Much to my delight, following the success of It Follows, the rebirth of synthwave horror has continued for years with films like The Void (2016) and Color Out of Space (2019). Some films have even gone so far as to rely completely on the synthwave aesthetic as their hook to catch the attention of the genres audience... I’m talking about you, In Fabric (2019). As much as I love synthwave and horror movies, I also love a plot and good writing.

Now I know what you’re thinking. You’re wondering who we owe this debt to. Who can we blame for the rise of this synthwave movement? The answer is simple. There is one man that I can confidently describe as one of the most talented horror filmmakers and film composers of our time: John Carpenter. Not only has he directed some of the greatest horror movies of all time, but he also curates his own synthwave-inspired scores to compliment his films. I’d even go so far to say that without his scores for Halloween (1978) or The Fog, those movies wouldn’t be nearly as good as the classics we’ve known them to be for decades.

And even when you’ve thought that he had given us enough already with his music and his movies, I hold John Carpenter at least partially responsible for inspiring a good chunk of horror related synthwave content over the past 40 years. Most notably, Carpenter Brut. If you’re reading this as a horror fan, I’m sure you could put two and two together to realize that Carpenter Brut is not a construction worker or woodsman named Brut. Carpenter Brut blends his hard-hitting, upbeat synthwave with themes that are reminiscent of horror and science fiction movies from the 80s. The catchy hooks from the likes of ‘Disco Zombi Italia’ and ‘L.A Venice Bitch 80s’ (Trilogy, 2017) almost lend themselves entirely to amp up any ‘victims’ in their pursuit to finally put an end to any monsters that are in their paths. Carpenter Brut also just released the long-awaited studio version of his live cover of Michael Sembello's 1983 hit Maniac. The cover was incredible on its own, but I must say, whoever designed the album art for the single did a fantastic job.

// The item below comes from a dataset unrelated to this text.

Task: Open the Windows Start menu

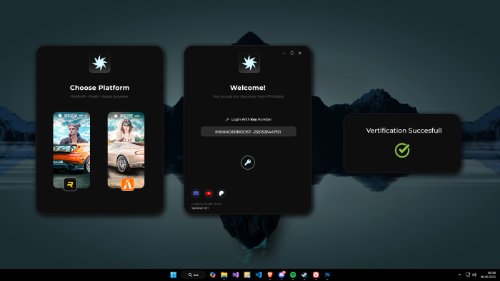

This movement is not one that only consists in the realm of pure synthwave or horror films either. GosT, an electronic outfit from ‘hell, Michigan’ (don’t shoot the author, blame Bandcamp for the accuracy of this information) has made their own brand of synthwave (which they refer to as ‘Slasherwave’) which incorporates influences of heavy metal and even Depeche Mode on some occasions. For some A+ quality music, please do yourself a favour and check out their album from 2015, Behemoth, or their most recent album, Valediction. Both are favourites of mine, but the latter has become an instant classic in my books.

As we begin a fresh new decade, I’m excited to see what horror has in store for us. Whether it be more synthwave, or maybe even something new. Regardless, as long as it’s done right, I’m a sucker for that synthwave aesthetic. But also, a note for any filmmakers who may happen upon this article: If you’re going to make a movie drenched in synthwave aesthetic, please ensure that you have a good script behind that neon camouflage. None of that trickery from Hot Summer Nights (2017). With that being said, I think I’ve just talked myself into a long nighttime drive with the windows down while blasting The Midnight’s Endless Summer on repeat.

Hasta La Vista, Baby.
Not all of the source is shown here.